Le plan présenté par la ministre prône également davantage de « coopération européenne », en poursuivant «les discussions sur l’achat groupé notamment de vaccins essentiels au niveau européen» et un «partage d’information concernant les situations et les causes des pénuries à l’échelle de l’Europe». Là encore, il serait largement temps de s’y mettre, mais compte tenu de l’état de l’Union, de la longueur des procédures, et de l’influence des lobbies, il faudra une large volonté politique transfrontières pour mettre en place les coopérations nécessaires.
En attendant, un comité de pilotage sera créé pour assurer la mise en œuvre de ces mesures, associant l’Agence du médicament (ANSM) et «l’ensemble des acteurs concernés» (laboratoires pharmaceutiques, grossistes, associations de patients, etc.)

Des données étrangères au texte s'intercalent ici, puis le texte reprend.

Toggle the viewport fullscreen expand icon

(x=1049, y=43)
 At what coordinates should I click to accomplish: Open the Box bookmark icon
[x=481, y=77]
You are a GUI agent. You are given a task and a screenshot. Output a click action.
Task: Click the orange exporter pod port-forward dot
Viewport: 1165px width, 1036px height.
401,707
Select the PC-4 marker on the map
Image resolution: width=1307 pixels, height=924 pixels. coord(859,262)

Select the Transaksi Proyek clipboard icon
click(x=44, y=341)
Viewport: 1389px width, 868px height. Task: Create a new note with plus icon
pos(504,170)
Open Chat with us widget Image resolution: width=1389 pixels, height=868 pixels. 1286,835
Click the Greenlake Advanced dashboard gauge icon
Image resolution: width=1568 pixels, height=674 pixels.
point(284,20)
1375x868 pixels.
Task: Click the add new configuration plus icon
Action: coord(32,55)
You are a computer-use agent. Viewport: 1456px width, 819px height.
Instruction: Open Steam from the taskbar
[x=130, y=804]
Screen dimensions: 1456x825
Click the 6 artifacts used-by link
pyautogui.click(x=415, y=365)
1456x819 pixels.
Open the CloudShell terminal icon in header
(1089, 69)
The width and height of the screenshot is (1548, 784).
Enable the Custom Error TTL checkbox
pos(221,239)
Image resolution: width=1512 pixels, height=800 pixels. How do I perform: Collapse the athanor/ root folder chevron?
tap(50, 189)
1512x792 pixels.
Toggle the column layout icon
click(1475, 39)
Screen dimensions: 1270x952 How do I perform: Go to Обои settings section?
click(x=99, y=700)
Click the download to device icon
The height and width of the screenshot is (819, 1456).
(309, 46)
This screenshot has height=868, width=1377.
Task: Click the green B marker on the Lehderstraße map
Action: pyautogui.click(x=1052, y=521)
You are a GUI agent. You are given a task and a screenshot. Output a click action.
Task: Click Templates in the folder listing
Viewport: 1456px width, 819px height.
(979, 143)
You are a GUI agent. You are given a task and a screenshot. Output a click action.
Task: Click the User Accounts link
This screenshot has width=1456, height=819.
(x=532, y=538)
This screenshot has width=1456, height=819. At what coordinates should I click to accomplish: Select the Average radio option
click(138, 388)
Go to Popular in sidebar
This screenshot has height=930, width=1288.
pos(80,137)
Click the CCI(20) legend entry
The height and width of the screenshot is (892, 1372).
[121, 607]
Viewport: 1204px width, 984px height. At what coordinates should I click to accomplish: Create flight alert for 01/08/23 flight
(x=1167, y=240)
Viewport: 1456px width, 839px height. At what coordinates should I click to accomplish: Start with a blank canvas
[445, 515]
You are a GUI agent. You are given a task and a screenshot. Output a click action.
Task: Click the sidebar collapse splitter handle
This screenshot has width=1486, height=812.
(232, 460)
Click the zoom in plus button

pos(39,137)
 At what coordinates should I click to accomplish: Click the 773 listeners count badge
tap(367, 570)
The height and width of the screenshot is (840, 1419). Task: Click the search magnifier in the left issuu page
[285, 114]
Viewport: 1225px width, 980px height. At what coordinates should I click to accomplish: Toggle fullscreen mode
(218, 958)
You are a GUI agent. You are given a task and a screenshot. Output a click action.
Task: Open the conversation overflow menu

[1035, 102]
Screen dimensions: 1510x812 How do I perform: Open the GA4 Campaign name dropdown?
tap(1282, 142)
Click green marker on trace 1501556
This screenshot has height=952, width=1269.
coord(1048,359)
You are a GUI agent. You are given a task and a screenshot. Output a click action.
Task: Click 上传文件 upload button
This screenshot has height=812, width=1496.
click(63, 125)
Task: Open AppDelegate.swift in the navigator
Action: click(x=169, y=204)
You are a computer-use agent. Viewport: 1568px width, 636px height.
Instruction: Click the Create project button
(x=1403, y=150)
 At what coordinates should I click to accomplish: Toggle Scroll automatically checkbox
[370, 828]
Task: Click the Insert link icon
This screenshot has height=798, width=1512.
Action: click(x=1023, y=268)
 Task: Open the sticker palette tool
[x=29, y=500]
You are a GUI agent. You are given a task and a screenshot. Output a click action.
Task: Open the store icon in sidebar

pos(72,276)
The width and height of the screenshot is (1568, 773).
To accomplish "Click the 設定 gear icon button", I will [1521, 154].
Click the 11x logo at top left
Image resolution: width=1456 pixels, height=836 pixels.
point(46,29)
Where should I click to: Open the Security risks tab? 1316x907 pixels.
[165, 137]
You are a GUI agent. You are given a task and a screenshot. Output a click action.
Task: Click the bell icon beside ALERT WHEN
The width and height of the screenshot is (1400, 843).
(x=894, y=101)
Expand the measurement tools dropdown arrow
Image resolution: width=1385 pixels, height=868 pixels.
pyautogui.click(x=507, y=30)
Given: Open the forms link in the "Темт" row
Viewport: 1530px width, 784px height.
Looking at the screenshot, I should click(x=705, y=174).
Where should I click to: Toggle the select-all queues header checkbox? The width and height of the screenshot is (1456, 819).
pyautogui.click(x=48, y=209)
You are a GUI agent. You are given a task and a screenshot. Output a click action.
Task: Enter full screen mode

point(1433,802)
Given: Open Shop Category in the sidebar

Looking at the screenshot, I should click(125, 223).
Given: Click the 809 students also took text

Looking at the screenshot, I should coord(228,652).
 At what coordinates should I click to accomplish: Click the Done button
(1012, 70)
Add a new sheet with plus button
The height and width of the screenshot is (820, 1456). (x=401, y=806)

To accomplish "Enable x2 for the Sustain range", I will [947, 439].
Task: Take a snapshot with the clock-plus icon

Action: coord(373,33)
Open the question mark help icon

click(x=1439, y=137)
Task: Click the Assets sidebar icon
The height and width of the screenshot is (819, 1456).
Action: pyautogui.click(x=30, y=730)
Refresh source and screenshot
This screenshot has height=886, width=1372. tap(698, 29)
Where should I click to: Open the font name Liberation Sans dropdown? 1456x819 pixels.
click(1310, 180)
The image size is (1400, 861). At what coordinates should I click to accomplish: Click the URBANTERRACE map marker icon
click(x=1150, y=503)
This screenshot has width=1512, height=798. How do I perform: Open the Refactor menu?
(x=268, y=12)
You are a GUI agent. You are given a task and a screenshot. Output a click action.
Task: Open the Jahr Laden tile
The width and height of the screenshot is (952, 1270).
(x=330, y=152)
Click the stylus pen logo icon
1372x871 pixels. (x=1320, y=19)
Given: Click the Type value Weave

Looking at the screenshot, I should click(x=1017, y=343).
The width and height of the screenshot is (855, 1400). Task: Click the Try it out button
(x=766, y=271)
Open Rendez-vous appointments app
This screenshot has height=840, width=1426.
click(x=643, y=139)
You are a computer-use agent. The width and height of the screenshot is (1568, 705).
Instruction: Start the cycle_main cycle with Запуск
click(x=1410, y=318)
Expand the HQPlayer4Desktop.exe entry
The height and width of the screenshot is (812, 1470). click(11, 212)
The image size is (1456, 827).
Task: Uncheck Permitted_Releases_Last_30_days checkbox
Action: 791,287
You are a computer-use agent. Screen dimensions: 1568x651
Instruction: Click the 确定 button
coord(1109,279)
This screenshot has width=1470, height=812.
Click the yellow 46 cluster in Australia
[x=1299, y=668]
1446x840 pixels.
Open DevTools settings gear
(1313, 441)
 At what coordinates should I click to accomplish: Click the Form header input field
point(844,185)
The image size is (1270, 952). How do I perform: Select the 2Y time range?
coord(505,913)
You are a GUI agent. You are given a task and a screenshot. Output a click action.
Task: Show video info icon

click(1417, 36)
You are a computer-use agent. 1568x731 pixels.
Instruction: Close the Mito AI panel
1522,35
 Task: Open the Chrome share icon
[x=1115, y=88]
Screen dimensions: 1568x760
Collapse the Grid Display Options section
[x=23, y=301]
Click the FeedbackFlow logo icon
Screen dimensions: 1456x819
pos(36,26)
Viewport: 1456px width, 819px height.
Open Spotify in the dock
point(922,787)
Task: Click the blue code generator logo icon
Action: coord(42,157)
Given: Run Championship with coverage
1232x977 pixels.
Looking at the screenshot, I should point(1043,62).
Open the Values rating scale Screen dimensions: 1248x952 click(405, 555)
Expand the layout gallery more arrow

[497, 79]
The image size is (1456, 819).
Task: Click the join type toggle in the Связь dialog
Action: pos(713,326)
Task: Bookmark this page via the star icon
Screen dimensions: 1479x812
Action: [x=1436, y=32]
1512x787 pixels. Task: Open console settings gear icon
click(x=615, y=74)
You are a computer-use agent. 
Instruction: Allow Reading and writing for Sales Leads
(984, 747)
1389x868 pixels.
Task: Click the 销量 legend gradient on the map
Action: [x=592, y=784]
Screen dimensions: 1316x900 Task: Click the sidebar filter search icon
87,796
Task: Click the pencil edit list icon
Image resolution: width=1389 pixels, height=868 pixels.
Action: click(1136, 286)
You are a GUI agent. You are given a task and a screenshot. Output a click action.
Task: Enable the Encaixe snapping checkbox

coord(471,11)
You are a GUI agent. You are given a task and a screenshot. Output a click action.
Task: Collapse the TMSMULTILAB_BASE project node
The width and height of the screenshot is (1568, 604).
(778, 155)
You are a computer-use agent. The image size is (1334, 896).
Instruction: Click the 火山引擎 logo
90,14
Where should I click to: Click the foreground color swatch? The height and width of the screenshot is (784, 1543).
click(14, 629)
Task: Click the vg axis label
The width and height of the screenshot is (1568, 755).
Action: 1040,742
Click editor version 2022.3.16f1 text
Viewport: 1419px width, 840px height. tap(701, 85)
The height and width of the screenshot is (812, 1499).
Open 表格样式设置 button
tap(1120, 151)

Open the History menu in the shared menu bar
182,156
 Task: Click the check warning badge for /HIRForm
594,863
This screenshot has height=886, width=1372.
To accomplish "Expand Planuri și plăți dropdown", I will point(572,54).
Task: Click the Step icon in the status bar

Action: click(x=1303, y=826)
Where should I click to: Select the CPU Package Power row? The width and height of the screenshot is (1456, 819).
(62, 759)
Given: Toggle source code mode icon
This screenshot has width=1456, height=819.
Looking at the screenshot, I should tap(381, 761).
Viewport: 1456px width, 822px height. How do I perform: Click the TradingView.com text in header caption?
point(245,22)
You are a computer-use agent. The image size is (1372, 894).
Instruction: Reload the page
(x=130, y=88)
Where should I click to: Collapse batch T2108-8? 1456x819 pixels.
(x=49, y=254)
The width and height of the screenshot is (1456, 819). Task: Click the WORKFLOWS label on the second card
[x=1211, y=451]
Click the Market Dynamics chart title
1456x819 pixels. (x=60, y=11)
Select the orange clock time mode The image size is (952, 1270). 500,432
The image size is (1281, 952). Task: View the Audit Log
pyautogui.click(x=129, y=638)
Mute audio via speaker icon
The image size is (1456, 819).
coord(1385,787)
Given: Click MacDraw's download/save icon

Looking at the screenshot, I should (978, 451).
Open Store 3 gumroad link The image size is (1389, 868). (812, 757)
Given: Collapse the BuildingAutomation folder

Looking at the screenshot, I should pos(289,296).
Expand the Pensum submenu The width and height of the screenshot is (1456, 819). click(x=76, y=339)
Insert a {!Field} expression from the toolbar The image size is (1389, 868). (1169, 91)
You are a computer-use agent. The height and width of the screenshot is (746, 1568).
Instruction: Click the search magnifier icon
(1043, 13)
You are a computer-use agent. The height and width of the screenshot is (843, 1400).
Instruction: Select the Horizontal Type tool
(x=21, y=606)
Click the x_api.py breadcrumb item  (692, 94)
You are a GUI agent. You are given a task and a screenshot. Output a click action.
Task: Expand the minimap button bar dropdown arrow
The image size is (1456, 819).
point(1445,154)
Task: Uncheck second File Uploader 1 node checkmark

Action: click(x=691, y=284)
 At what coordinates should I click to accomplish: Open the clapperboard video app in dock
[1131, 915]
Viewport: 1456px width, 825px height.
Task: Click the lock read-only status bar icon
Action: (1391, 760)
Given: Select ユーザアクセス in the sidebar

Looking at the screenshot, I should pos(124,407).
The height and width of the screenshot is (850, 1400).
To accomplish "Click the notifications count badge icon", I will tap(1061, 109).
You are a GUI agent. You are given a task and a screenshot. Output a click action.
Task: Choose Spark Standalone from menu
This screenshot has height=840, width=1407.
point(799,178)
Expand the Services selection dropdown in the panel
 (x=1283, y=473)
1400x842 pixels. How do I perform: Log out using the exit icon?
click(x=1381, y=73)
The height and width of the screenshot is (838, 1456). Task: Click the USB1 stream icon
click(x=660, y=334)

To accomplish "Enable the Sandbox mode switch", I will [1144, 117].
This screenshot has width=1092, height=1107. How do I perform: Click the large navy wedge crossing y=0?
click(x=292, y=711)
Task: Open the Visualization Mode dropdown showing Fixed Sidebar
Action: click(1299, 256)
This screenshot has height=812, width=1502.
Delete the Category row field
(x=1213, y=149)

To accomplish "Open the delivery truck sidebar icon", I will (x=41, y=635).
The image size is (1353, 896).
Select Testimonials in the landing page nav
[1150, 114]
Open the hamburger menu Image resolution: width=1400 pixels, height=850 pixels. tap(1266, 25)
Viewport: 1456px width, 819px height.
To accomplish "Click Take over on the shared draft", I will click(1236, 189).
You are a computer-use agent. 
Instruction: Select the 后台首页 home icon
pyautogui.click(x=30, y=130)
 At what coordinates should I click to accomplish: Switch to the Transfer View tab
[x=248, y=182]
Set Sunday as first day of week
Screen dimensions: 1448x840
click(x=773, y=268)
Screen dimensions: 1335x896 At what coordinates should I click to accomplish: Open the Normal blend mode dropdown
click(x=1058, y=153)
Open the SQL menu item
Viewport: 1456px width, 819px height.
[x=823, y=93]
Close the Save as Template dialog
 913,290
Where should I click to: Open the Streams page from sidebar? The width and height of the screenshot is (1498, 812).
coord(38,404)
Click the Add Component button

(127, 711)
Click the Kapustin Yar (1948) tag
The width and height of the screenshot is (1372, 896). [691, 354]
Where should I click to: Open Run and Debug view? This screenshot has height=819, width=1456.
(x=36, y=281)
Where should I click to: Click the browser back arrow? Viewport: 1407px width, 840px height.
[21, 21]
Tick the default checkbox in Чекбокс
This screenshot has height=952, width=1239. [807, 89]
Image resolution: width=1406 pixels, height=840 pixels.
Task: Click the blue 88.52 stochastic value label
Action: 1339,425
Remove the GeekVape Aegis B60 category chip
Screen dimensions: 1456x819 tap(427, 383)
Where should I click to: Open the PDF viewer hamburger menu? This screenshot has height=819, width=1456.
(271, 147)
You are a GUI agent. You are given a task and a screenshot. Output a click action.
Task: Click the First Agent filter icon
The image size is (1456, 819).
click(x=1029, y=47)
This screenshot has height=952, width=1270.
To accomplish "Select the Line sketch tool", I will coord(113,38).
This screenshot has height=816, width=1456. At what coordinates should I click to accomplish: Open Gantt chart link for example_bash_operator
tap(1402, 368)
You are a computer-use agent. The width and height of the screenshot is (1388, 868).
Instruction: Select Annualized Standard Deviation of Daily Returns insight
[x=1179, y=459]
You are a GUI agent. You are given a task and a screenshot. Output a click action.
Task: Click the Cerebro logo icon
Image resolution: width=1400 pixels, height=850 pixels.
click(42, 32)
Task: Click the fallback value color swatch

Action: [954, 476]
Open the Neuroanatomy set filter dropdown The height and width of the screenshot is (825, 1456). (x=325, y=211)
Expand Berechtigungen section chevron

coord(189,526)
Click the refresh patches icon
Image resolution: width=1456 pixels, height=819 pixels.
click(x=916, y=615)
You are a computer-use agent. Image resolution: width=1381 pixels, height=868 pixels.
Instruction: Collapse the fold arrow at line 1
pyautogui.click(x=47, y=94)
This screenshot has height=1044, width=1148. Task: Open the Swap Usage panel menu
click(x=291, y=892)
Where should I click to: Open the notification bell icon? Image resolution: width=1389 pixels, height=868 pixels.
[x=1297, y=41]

Le déremboursement de l’homéopathie sur la table
C’est un autre sujet qui agite le milieu pharmaceutique. Le gouvernement doit s’exprimer dans les prochains jours sur le sort réservé à l’homéopathie. Cette décision interviendra après l’avis transmis le 28 juin par la Haute autorité de Santé (HAS), laquelle a estimé que l’homéopathie ne devait plus être remboursée, faute d’efficacité prouvée scientifiquement. Un constat proche de celui d’Agnès Buzyn, qui avait déclaré au cours d’une séance de questions au gouvernement : «Nous avons un principe fort en France pour le remboursement des médicaments, c’est prendre en charge les traitements qui ont un effet scientifiquement prouvé.»